MATERIAL PROVIDED:
= = = =

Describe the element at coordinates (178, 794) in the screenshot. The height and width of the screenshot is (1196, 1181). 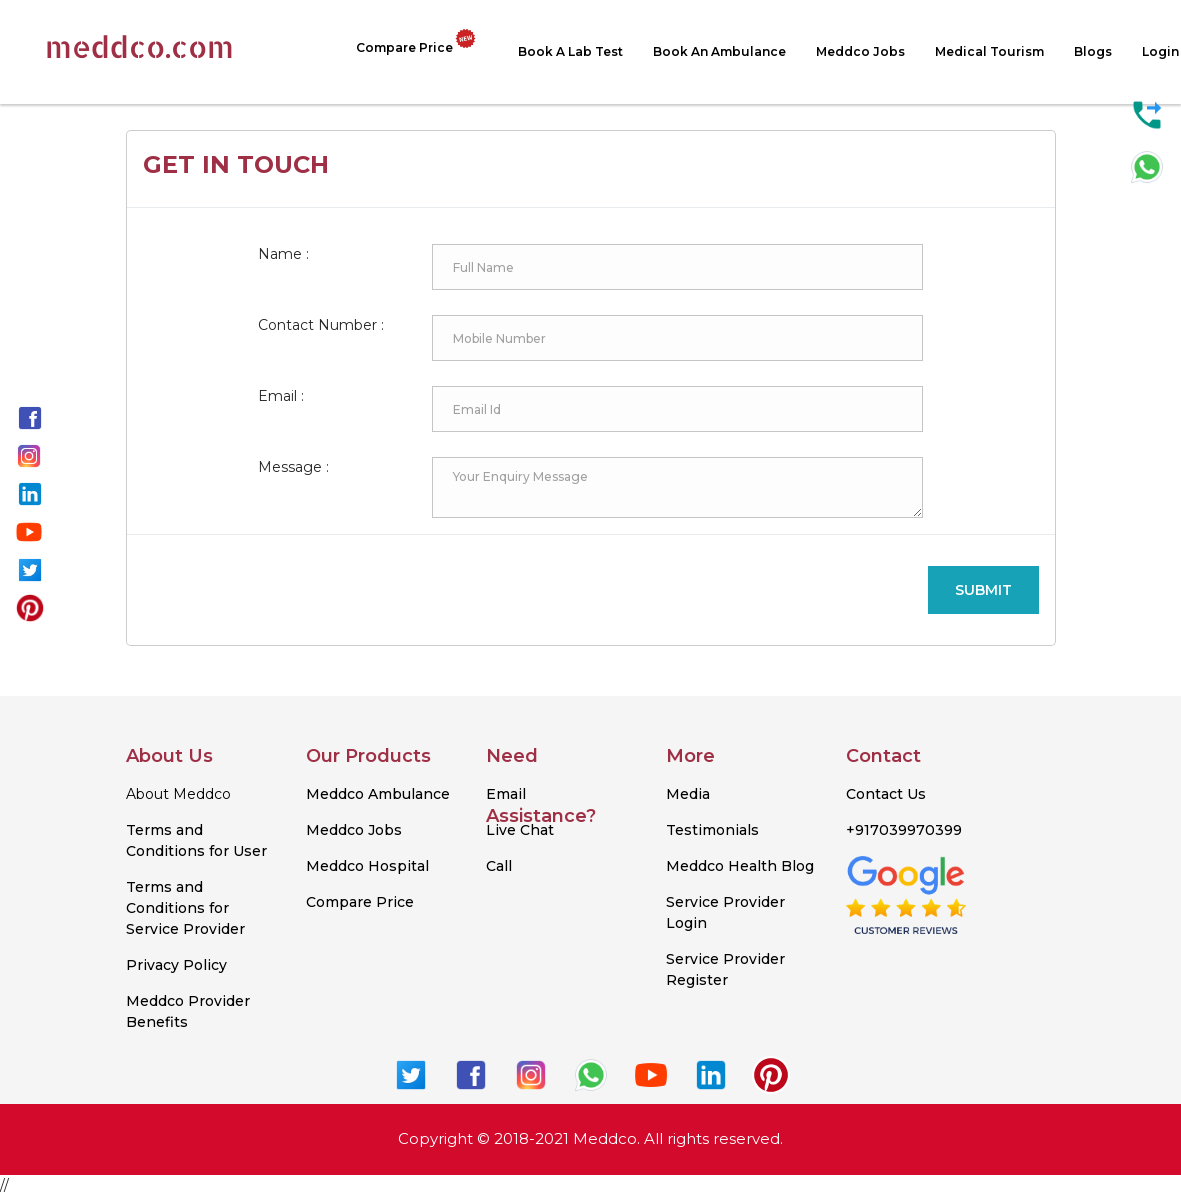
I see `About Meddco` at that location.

= = = =

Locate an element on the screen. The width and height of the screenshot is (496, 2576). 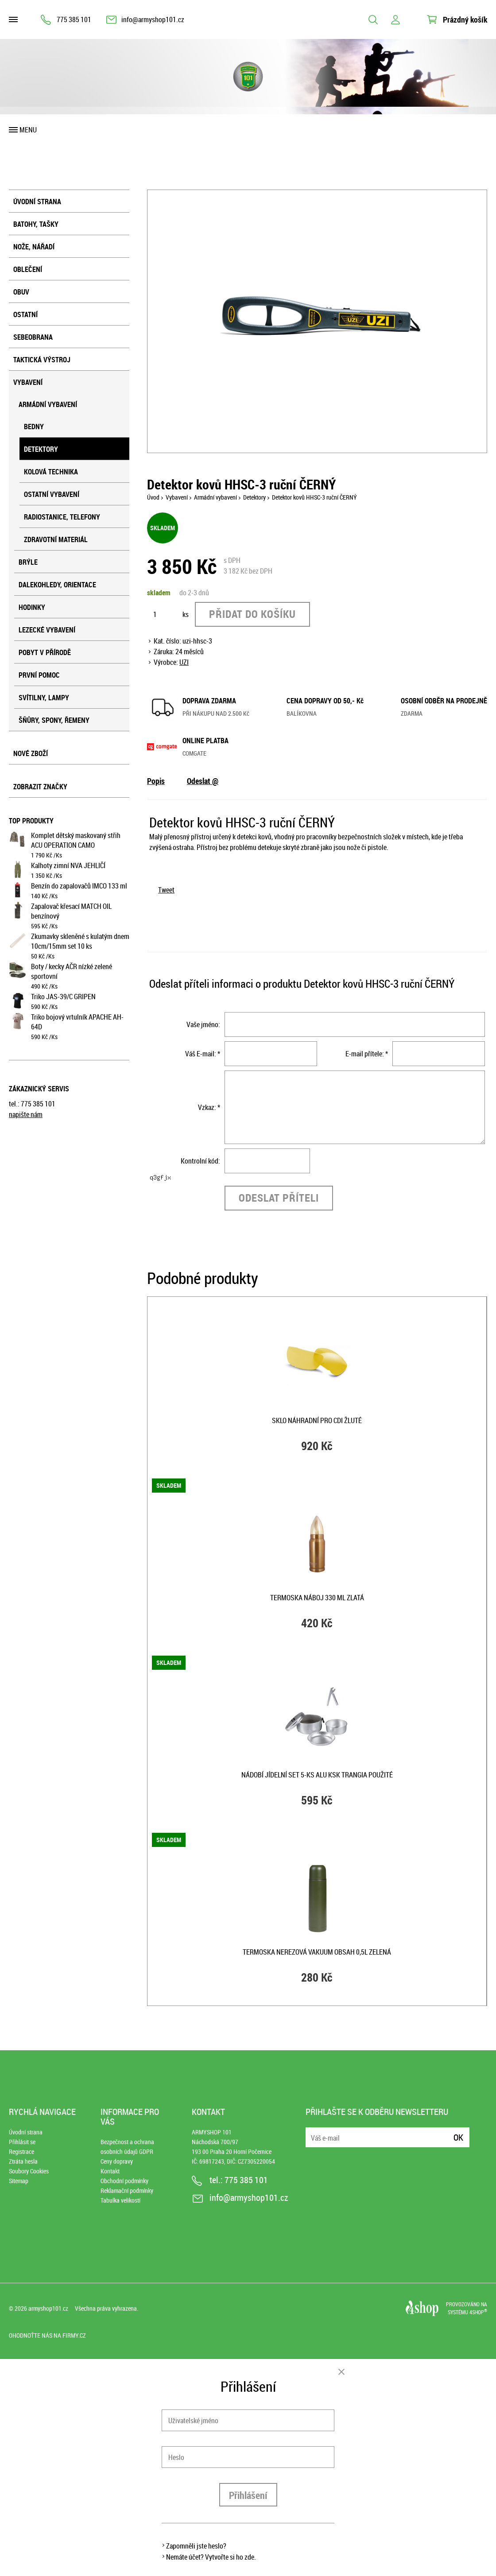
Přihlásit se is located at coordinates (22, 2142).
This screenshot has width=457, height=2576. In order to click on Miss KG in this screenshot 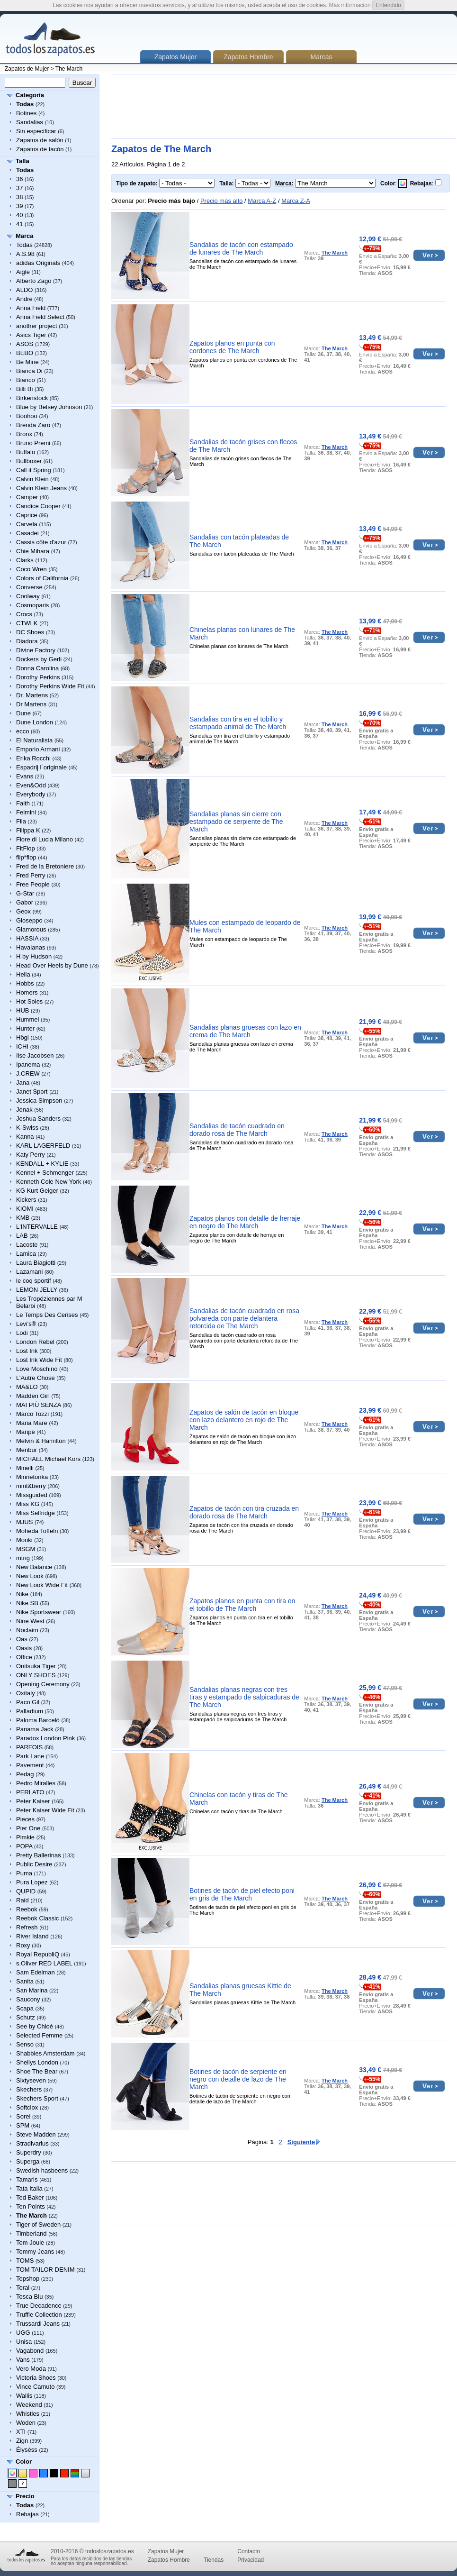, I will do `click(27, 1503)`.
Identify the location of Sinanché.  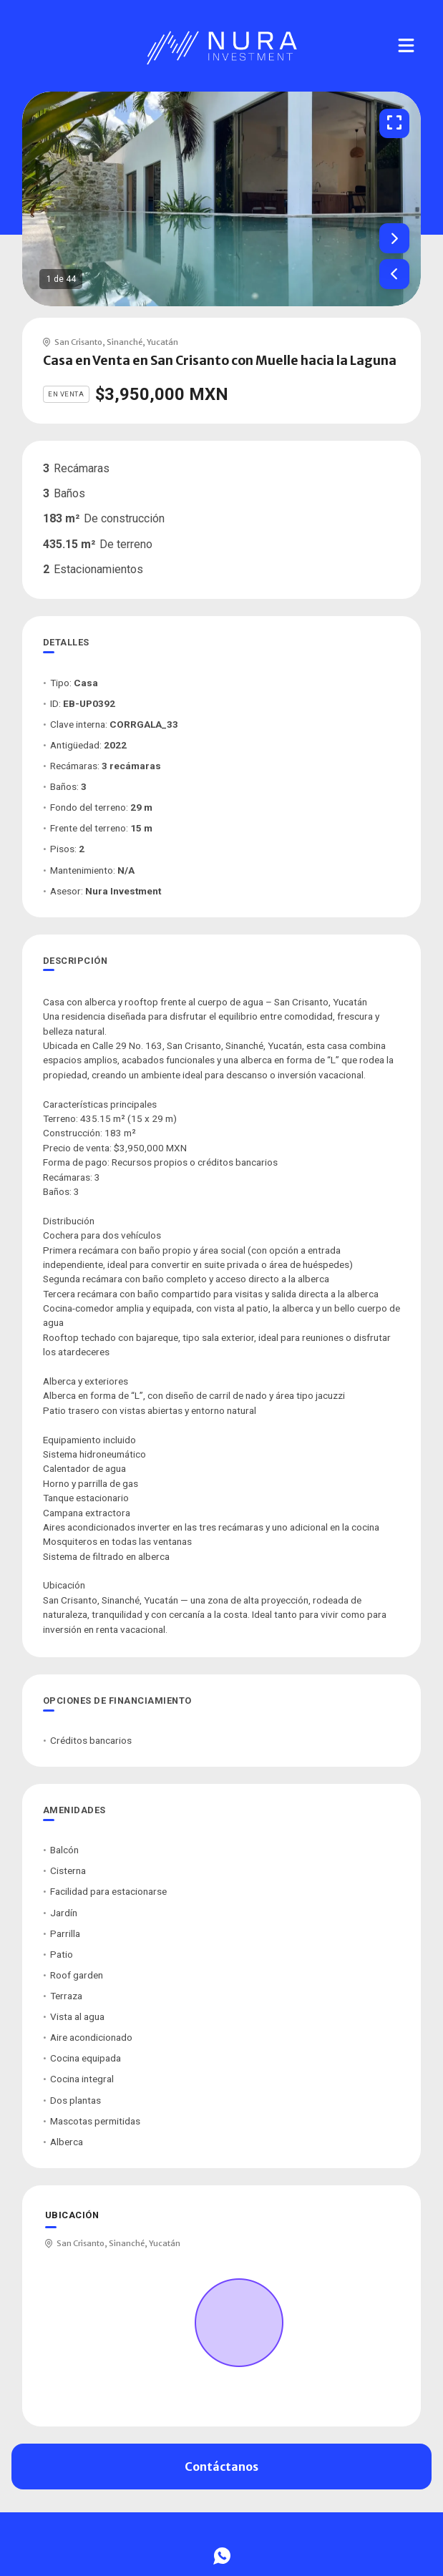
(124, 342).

= = = =

BRIEF:
Copy the entries from the line with "Describe the element" up to and including the line with "at that location.", word for word. Leave the pictures out.

SOLUTION:
Describe the element at coordinates (178, 794) in the screenshot. The height and width of the screenshot is (1196, 1181). 
I see `About Meddco` at that location.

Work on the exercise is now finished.